O terceiro aspecto importante para a longevidade é a espiritualidade. Jamerson aponta que o exercício da fé, especialmente em um contexto comunitário, reforça os laços sociais em torno dos idosos. A vivência espiritual também impacta a esfera emocional. “Está provado que essas atividades diminuem a ansiedade e o estresse. Elas estimulam o contato consigo mesmo, o cultivo de hábitos dentro da sua religião e um olhar para o outro, não somente para dentro de si. Isso ajuda não apenas a acrescentar mais anos à vida, mas também a dar um significado e a trazer qualidade a esses anos”, declara o médico.

Cuidados

Quem logra completar um século de existência merece uma rotina tranquila e marcada pelo respeito, como destaca o médico especialista na saúde dos idosos. “É comum, nas famílias, que alguém assuma o lugar do idoso, e ele não faz mais nada, a partir daquele dia. Porém, o idoso precisa de um sentido para os dias dele. Então, ele precisa ter liberdade e apoio, manter-se ativo, evitar o isolamento e ser acompanhado por uma rede de proteção, para evitar que sofra algum tipo de violência. O idoso também deve ter as suas vontades respeitadas, dieta adequada, acompanhamento médico regular, fazer atividades físicas e dormir bem. A saúde não está dentro do comprimido, mas no comportamento”, defende Jamerson.

Gratificação e desafio em doses iguais

Lourdes se esmera nos cuidados com a mãe centenária

Em Campina Grande, a população centenária é formada por 129 pessoas, sendo 33 homens e 96 mulheres.

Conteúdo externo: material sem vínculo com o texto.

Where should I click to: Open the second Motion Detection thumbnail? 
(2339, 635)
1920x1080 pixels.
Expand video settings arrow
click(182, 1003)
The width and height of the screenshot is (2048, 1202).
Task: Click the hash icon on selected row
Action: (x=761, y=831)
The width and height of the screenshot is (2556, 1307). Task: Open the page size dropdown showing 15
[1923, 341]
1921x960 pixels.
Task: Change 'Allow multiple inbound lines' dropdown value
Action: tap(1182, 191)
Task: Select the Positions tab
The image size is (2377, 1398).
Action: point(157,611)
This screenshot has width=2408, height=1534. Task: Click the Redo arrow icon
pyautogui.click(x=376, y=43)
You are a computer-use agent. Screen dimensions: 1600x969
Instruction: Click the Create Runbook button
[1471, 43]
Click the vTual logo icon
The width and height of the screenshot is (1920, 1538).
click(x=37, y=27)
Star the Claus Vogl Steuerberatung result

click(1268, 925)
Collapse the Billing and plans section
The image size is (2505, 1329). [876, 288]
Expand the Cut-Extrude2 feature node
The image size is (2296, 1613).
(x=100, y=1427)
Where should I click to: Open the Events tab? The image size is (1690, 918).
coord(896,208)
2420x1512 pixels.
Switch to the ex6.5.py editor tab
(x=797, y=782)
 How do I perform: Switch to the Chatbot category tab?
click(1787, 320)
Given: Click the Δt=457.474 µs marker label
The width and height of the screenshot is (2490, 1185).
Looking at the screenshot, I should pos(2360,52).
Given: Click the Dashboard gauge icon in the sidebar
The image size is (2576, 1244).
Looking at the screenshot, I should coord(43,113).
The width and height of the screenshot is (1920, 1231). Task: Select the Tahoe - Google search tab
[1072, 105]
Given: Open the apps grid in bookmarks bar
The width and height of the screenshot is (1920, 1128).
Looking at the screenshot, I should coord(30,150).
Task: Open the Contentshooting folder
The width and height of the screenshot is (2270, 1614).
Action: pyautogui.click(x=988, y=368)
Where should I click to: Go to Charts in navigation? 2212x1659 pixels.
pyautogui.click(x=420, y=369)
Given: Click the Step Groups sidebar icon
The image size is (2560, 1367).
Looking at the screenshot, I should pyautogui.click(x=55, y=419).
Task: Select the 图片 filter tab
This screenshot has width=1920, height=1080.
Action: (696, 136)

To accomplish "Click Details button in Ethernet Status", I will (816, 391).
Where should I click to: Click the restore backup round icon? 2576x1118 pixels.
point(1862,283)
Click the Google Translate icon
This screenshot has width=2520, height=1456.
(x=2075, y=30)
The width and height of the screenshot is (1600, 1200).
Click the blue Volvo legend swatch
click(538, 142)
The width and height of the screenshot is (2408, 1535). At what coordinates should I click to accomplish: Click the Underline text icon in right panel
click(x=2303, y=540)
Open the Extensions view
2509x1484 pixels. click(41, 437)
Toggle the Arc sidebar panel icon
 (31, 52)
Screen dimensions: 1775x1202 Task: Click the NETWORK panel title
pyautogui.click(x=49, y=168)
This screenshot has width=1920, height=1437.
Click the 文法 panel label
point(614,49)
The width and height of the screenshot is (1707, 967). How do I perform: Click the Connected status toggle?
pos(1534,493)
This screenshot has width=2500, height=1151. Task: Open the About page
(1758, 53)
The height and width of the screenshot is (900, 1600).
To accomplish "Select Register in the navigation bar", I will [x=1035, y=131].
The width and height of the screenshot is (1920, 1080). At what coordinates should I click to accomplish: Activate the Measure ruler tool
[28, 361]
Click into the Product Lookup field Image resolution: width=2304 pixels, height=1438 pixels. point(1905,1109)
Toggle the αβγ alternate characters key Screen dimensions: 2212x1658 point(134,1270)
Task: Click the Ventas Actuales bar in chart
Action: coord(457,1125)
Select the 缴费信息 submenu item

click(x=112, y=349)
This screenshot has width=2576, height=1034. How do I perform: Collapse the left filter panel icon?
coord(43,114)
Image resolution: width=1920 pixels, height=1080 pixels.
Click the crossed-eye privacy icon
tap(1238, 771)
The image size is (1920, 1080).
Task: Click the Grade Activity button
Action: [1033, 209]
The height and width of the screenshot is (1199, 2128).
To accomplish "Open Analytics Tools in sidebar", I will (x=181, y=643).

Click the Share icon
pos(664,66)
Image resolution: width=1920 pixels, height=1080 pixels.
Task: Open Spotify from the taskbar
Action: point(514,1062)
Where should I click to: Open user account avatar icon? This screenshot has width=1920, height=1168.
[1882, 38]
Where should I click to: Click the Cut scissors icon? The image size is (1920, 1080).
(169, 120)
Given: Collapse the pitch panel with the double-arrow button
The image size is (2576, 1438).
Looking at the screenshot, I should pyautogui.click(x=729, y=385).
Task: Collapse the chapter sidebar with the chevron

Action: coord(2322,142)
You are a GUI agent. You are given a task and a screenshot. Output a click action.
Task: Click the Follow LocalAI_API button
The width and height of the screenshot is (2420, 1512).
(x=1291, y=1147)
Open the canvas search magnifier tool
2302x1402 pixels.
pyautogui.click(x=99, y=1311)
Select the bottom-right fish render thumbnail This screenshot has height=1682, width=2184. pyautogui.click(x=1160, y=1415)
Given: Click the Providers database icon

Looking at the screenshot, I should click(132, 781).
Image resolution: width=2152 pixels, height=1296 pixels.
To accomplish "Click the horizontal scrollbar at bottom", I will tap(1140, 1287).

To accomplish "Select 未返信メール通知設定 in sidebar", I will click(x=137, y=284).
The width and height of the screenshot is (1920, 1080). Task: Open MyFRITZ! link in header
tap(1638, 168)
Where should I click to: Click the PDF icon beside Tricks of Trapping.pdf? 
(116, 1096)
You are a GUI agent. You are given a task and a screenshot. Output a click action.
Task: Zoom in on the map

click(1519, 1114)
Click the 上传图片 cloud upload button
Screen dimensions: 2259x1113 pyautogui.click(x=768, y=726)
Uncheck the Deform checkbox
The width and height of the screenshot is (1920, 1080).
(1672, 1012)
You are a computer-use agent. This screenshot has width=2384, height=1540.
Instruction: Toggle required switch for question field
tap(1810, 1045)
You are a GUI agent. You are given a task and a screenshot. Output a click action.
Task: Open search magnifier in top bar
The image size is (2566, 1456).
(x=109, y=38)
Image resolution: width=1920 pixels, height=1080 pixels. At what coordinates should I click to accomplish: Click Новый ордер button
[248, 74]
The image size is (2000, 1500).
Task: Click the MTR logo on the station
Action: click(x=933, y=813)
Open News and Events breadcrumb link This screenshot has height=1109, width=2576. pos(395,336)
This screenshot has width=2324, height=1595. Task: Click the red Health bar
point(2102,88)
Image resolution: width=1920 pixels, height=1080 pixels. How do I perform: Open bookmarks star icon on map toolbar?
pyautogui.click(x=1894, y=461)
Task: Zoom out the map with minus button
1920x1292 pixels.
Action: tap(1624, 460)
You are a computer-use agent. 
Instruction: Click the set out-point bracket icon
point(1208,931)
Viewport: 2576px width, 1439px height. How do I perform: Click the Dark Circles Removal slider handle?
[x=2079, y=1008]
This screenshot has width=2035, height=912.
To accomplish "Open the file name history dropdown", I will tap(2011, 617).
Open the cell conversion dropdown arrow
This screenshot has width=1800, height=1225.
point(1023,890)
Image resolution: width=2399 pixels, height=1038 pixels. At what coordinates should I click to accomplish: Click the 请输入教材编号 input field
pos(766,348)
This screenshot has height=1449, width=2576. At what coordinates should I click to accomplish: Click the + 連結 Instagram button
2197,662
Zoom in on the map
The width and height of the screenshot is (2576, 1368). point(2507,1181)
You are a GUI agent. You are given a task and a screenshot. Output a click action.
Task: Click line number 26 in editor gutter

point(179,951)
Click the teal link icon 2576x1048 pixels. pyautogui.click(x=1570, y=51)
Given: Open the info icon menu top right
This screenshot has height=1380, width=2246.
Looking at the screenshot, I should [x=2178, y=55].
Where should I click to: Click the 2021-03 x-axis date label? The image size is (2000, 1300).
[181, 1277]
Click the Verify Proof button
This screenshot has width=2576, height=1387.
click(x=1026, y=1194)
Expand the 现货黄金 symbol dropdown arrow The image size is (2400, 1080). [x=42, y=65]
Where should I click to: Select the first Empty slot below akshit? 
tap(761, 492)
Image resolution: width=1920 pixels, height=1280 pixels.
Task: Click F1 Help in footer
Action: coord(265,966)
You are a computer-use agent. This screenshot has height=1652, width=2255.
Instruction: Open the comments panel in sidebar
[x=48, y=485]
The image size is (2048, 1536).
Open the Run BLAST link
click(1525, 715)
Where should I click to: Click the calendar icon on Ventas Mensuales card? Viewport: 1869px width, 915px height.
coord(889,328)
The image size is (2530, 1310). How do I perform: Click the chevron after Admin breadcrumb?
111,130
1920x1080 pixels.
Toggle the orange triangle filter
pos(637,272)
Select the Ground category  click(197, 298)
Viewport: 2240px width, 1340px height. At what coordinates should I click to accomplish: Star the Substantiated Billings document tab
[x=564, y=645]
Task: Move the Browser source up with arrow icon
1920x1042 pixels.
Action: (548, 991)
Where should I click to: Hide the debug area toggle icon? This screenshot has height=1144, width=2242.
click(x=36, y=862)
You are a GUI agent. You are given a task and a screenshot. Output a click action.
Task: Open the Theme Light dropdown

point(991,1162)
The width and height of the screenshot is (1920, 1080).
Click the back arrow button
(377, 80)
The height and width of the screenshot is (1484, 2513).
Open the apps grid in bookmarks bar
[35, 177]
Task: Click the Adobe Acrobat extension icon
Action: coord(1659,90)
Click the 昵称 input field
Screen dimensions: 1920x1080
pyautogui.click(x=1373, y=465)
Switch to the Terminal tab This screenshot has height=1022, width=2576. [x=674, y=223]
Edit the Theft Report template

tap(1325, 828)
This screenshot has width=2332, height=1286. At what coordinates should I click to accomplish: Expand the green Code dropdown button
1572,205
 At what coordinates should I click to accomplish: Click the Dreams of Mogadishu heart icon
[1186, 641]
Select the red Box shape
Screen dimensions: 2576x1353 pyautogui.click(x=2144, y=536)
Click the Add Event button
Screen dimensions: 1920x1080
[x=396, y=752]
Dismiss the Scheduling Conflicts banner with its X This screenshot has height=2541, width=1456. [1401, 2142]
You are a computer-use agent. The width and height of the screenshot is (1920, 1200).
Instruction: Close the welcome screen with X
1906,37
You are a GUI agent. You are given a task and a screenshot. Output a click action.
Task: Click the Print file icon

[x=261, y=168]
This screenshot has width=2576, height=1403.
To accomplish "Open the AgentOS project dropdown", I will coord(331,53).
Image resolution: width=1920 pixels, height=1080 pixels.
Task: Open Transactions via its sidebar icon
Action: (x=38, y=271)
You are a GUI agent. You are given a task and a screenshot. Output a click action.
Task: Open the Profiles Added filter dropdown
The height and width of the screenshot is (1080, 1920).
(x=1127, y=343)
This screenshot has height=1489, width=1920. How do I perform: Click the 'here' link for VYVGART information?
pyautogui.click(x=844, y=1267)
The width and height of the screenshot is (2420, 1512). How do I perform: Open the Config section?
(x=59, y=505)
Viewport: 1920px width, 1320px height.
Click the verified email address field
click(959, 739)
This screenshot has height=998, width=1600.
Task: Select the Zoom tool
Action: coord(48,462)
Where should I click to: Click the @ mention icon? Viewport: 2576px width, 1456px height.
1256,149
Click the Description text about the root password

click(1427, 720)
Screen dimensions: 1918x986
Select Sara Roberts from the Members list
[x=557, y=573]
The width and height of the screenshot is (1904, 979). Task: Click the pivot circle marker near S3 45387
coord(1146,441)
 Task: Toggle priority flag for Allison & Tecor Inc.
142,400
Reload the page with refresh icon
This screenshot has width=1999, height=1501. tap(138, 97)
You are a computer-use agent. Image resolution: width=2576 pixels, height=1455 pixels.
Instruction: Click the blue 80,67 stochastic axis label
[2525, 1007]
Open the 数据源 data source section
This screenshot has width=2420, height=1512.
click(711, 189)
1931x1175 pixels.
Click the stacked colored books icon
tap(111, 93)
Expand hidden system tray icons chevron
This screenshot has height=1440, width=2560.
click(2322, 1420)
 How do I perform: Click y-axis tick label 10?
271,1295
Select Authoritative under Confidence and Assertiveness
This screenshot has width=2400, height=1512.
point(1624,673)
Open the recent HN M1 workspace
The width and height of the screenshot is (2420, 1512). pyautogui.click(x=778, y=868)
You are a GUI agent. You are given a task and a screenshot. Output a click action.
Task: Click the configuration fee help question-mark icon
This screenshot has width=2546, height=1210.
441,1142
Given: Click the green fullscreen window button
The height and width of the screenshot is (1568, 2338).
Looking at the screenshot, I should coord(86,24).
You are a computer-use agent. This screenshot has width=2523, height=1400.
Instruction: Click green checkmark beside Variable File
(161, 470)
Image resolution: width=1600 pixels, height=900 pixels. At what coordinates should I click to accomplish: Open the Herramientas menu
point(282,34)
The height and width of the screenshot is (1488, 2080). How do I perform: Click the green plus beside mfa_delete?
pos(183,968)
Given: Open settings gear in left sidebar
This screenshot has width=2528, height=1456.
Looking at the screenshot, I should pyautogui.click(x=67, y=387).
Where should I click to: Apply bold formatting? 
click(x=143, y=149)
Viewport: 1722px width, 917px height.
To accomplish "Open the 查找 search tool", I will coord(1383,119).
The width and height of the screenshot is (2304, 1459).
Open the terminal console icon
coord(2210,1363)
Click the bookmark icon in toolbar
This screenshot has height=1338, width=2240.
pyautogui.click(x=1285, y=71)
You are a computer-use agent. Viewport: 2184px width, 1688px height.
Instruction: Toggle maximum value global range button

Entre essas mulheres que chegaram a um século de vida, está Maria Pereira de Araújo, com fé irredutível, bom humor invejável e 100 anos recém-completados. Nascida em Cabaceiras, no dia 20 de maio de 1924, Maria veio de uma família na qual viver muito é quase uma tradição. “Todos os meus parentes maternos envelheceram muito e morreram bem velhos. Minha mãe morreu aos 102 anos, e uma irmã dela morreu aos 104. Eu não queria passar dos 100, porque sabia que era sofrido, já tinha visto”, conta.

Sofrimento que, para Maria, vem de preencher por completo o tempo e a atenção da filha, Lourdes Pereira, de 70 anos. Há quase 10 anos, mãe e filha moram juntas e dividem até o mesmo quarto  — tudo para garantir que a pessoa que cuidou por toda a vida seja agora cuidada. Antes de dormir, por exemplo, Lourdes lê livros para a mãe. O autor é sempre o mesmo: o padre Reginaldo Manzotti. Mas, apesar de toda a atenção, ter 100 anos é desafiador.

“É uma vida difícil e preocupante. Em junho, ela sofreu uma queda, porque se levantou no meio da noite para ir ao banheiro e não quis me acordar. Tentou ir sozinha, escorregou e bateu a cabeça na cômoda. Sangrou tanto que eu achei que ela ia morrer naquele dia. Graças a Deus, só precisou levar alguns pontos. Ela é forte”, narrou Lourdes.

Ouvindo a filha contar a história do acidente, Maria ri e confirma: “Eu sou muito teimosa”. Teimosa, católica e mãe de quatro filhos, a centenária tem um sonho não realizado marcado na memória. “Eu queria ter sido professora. Daria tudo para poder ensinar. Mas, infelizmente, não pude. Nós éramos muito pobres, e eu precisava cuidar da casa e dos filhos. Então, eu incentivei Lourdes a ser professora, e esse sonho se realizou por meio dela”.

Se o desejo de ensinar não se concretizou, Maria não pode dizer que não viveu uma história de amor. Viúva há uma década, ela se casou aos 22 anos, com um primo, Miguel. “A gente sempre estava junto, mas eu não sentia nada por ele. Só percebi que gostava de Miguel quando ele foi trabalhar no Rio de Janeiro. Depois, ele me disse que, no Rio, também pensava em mim. Até um retrato ele me enviou. Então, quando ele voltou para Cabaceiras, em cinco meses, ficamos noivos e, com pouco tempo depois, nós nos casamos”, relata.

Com um olhar cirúrgico, Maria enxerga o agora como quem esteve dos dois lados: presente e futuro. “Hoje, a diferença é enorme, em relação ao meu tempo. Nós não tínhamos liberdade nenhuma, éramos muito presas. Para namorar, era só de vista. Eu me casei inocente como uma criança. Agora, as pessoas têm mais liberdade, mas também não pode ser solto demais”, ressalta.

Para os jovens, ela tem somente um conselho: “Que sejam bons filhos e boas pessoas para, no futuro, terem quem cuide deles”. A filha, Lourdes, escutando a conversa, completa: “É isso que ela vai deixar para mim, um exemplo de dedicação à família, de honestidade e de trabalho”.

*Matéria publicada originalmente na edição impressa do dia 1º de setembro de 2024.